Moving a car from A to B and finding a place to park it are no fun at the best of times in this country, but at this time of the year it can be a mental health hazard. Moving house doesn't get a look in: this has to be the most stressful time in any person's life.
Heavy traffic and parking shortages are also headaches for businesses represented by the Dublin Chamber of Commerce (DCC). It's the busiest and most lucrative time of the year for many shop-owners, so anything that slows down and perturbs potential customers is not good news.
DCC spokesman Jerry Minihane says the Department of Transport needs to look at "immediately introducing" measures to help free up the city and provide more car parking spaces, especially over the festive season.
"Dublin's traffic problem has a serious impact on Christmas shopping and the main issue is parking," Minihane says. "But there are some short-term measures which should be looked at."
Civil service car parks, which lie empty most evenings, should be opened up for use by the general shopping public over Christmas, he says.
Minihane also believes that an integrated ticketing system should be brought in to allow ease of passage between the eccentricities of Dublin's transport system, making it a more attractive prospect than personal car use. Commentators have been calling for such a measure for some time now.
The annual onslaught on traffic in Dublin by the Garda - Operation Freeflow - "certainly does work" but he "finds it strange" that it's not extended to the rest of the year. Furthermore, the DCC would like to see a part-time dedicated traffic corps to enforce traffic laws at least over Christmas.

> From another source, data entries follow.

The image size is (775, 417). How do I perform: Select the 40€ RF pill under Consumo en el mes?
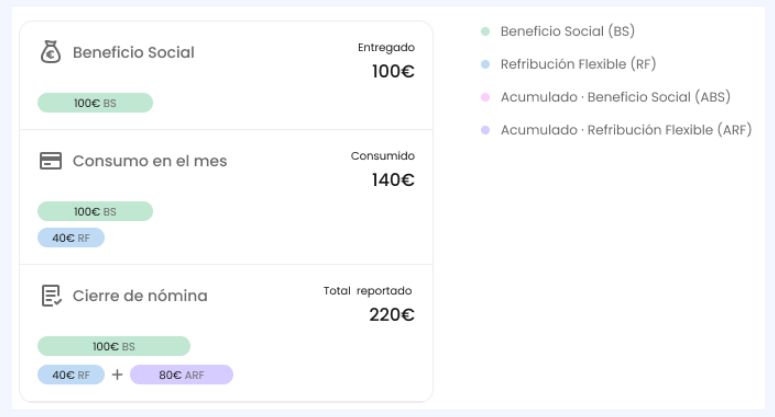tap(71, 238)
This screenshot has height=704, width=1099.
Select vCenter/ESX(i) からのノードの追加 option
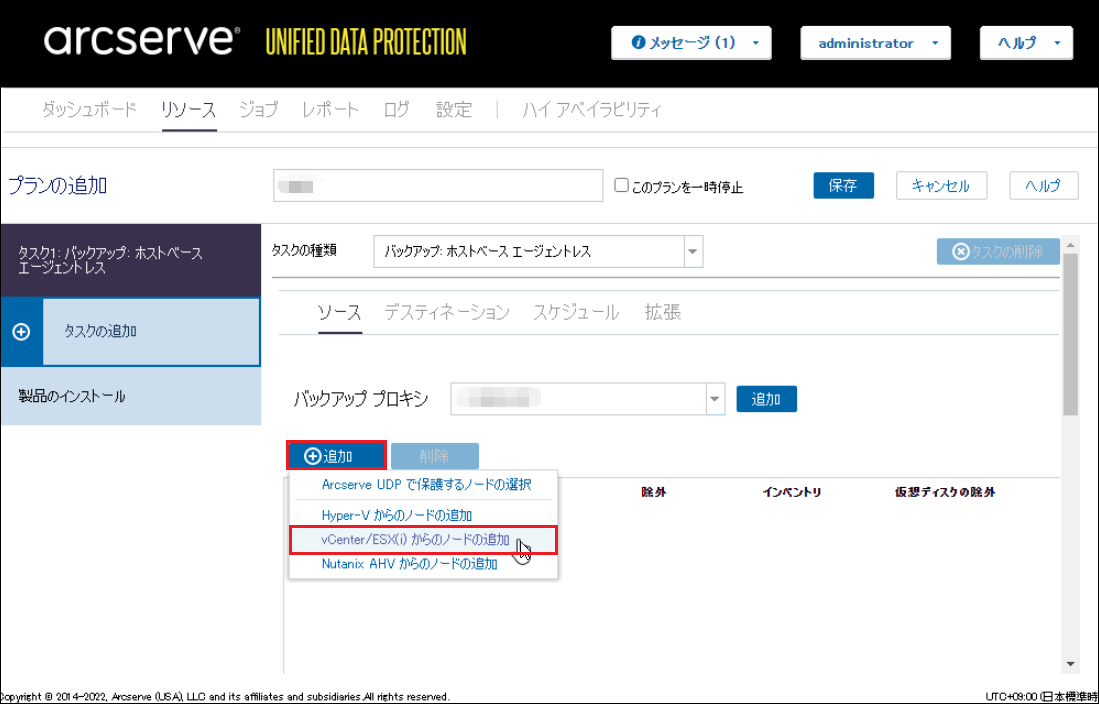pos(415,540)
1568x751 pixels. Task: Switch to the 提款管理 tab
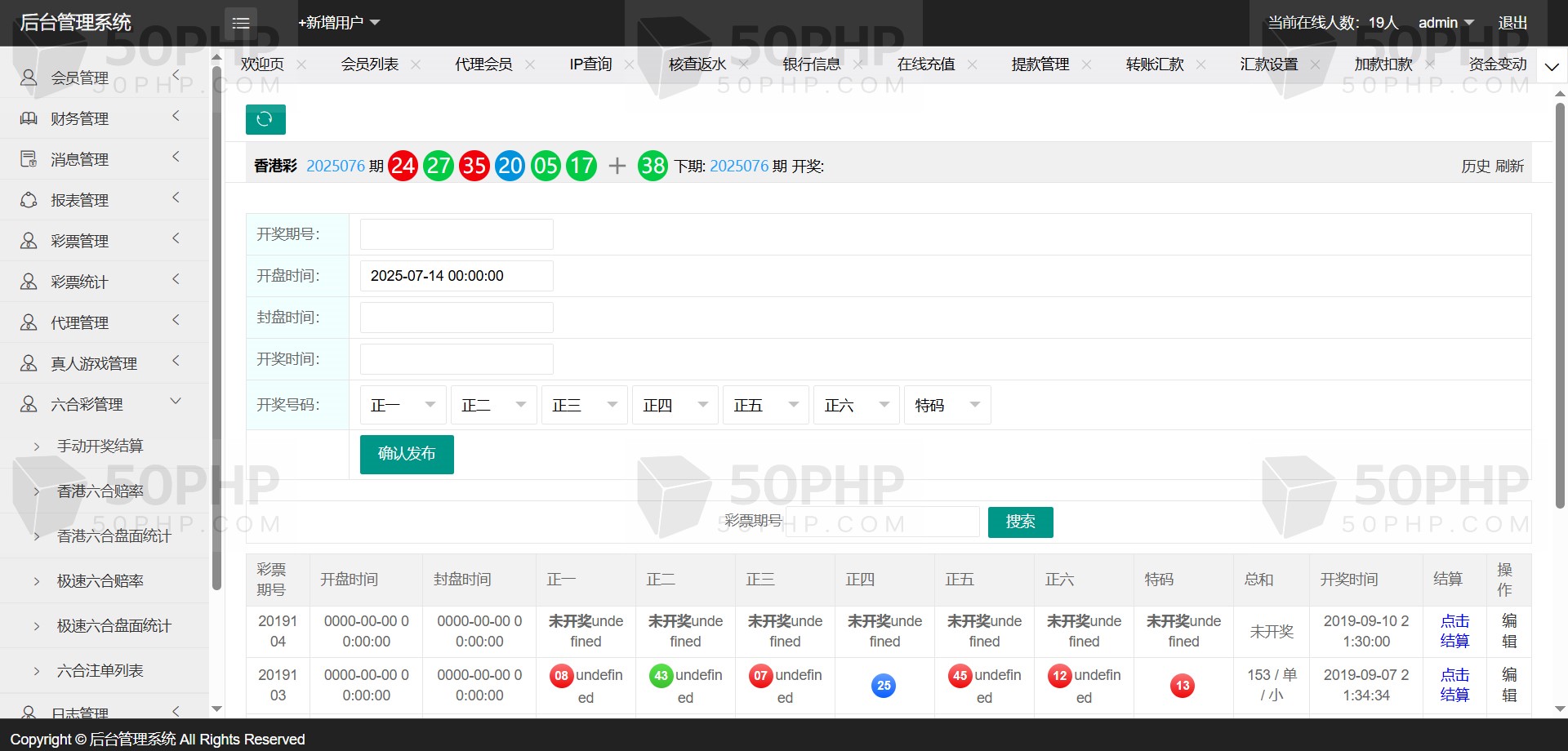(x=1040, y=64)
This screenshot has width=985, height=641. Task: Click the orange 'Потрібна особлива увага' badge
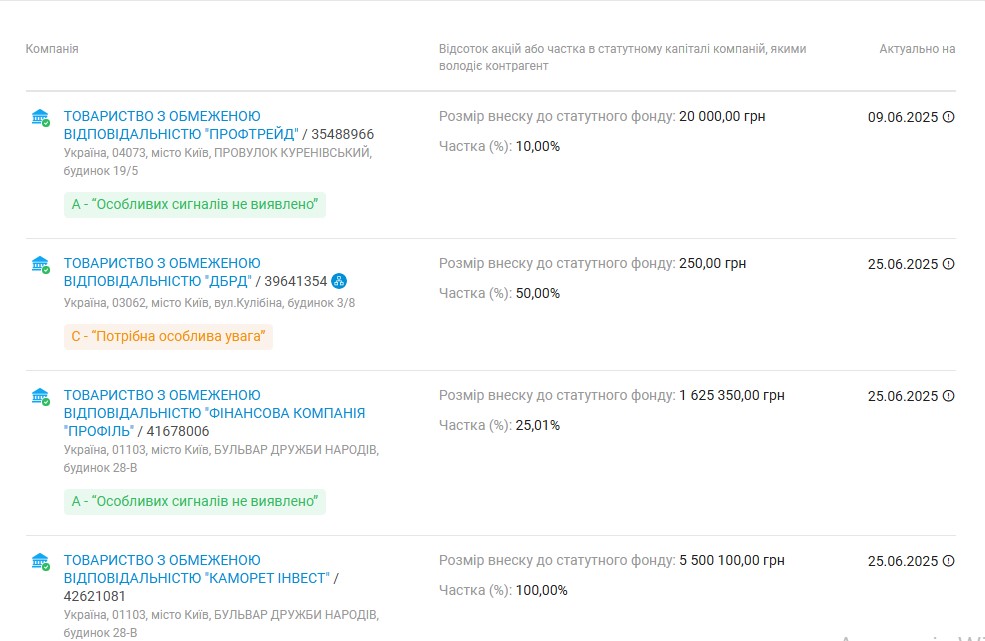pos(168,337)
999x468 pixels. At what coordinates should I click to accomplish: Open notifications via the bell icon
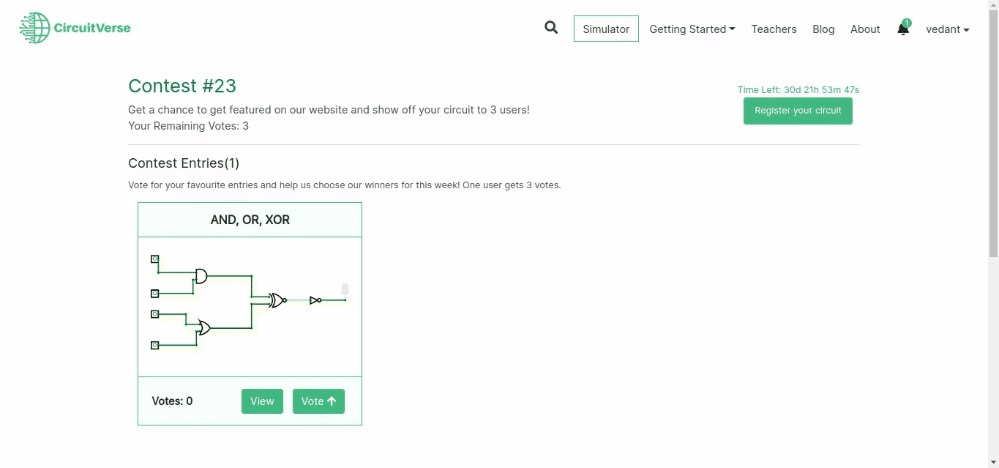(903, 29)
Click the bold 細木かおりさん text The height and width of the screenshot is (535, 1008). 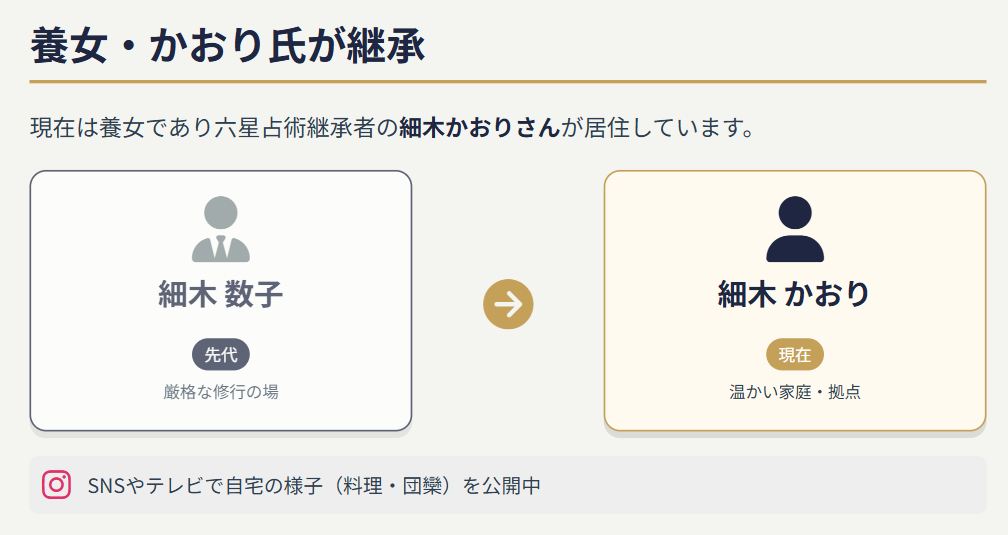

So, is there any need to travel to shops in the city centre at all? You might be forgiven for thinking that the availability of a number of large shopping centres outside most city centres - with thousands of free car parking spaces - would have made it possible to avoid arduous journeys through traffic altogether.
One of Dublin's newest and certainly Ireland's biggest out-of-town shopping facility, the Blanchardstown Centre, provides 6,500 free parking spaces and has plans to develop more. But even still, finding a space at certain times is problematic.
Patrick Fitzgerald, operations manager in Blanchardstown, admits demand for spaces is often not met. "You have a massive influx of shoppers at the weekends from Donegal to Limerick, Galway to the North," he says. This brings in an estimated 24,000 vehicles each day between Thursday and Sunday over Christmas.
"People are accustomed to it," Fitzgerald adds. "They will stay and drive around and eventually they will get a space . . . it's a fact of life."
The centre must stagger opening and closing times of retail units so that staff are not arriving or leaving at one time, he says. Over Christmas the centre employs about 4,000 people who get to and from work in about 2,000 cars.
The Liffey Valley shopping centre provides 3,500 spaces with overflow available nearby. Sean Farrell, operations manager of the Security Division at Liffey Valley, says there isn't a huge problem with traffic congestion and parking spaces. The facility has had talks with local gardaí who are stationed near the entrances at peak hours to help the traffic flow more freely.
Out-of-town centres such as these can never be the ultimate solution to a stress-free Christmas shopping trip. "They have impacted on city centre businesses but not as much as feared," says Jerry Minihane. "The city centre still booms at Christmas."
So, what's being done this year to help alleviate some of the traffic associated with the "boom"? The Dublin Transportation Office (DTO) begins the seventh annual Operation Freeflow next month.
DTO director John Henry says it's a "standard product" at this stage. He will be happy if it works as well as previous years.
A moratorium has been declared on road works, although some work will continue on large projects such as the Port Tunnel and the LUAS light rail.
The campaign is marked by highly-visible gardaí at busy junctions, a poster campaign, extra night buses and late-night DARTs to cope with Christmas revellers and shoppers.
Why is the campaign not extended to the rest of the year? Henry insists Dublin's traffic "does get daily attention. Operation Clearway runs all year round but we don't make a fuss about it." At Christmas time, he says, people might tend to do things they shouldn't."
The DTO, Henry adds, entered discussions last month to put two park-and-ride facilities in place over Christmas and hoped that at least one of them would have worked out by now. The city had no park-and-ride facility last year and remains without a permanent site, despite a park-and-ride policy being adopted in 1993.
In Cork a park-and-ride facility on Carrigrohane Road, two miles west of the city centre, is running daily over the Christmas period instead of just on Saturdays.
A Cork City Council spokesman said that the facility has been so successful that it was entering a public-private partnership to operate a second park-and-ride site, servicing the southern approaches to the city all year round.
A moratorium on road works has also been declared in Cork, with the exception of some work on the main drainage scheme. Gardaí are stationed in the city centre to help traffic flow on the approaches to the city's eight multi-storey car parks.
Galway will have no road openings over the Christmas shopping peak, but park-and-ride has not been considered. "Many of the suburbs are within walking distance of the city centre," a spokesman said.
However, in the New Year the city will see new pay-and-display parking as well as the beginning of clamping, in an effort to speed up the flow of city centre traffic.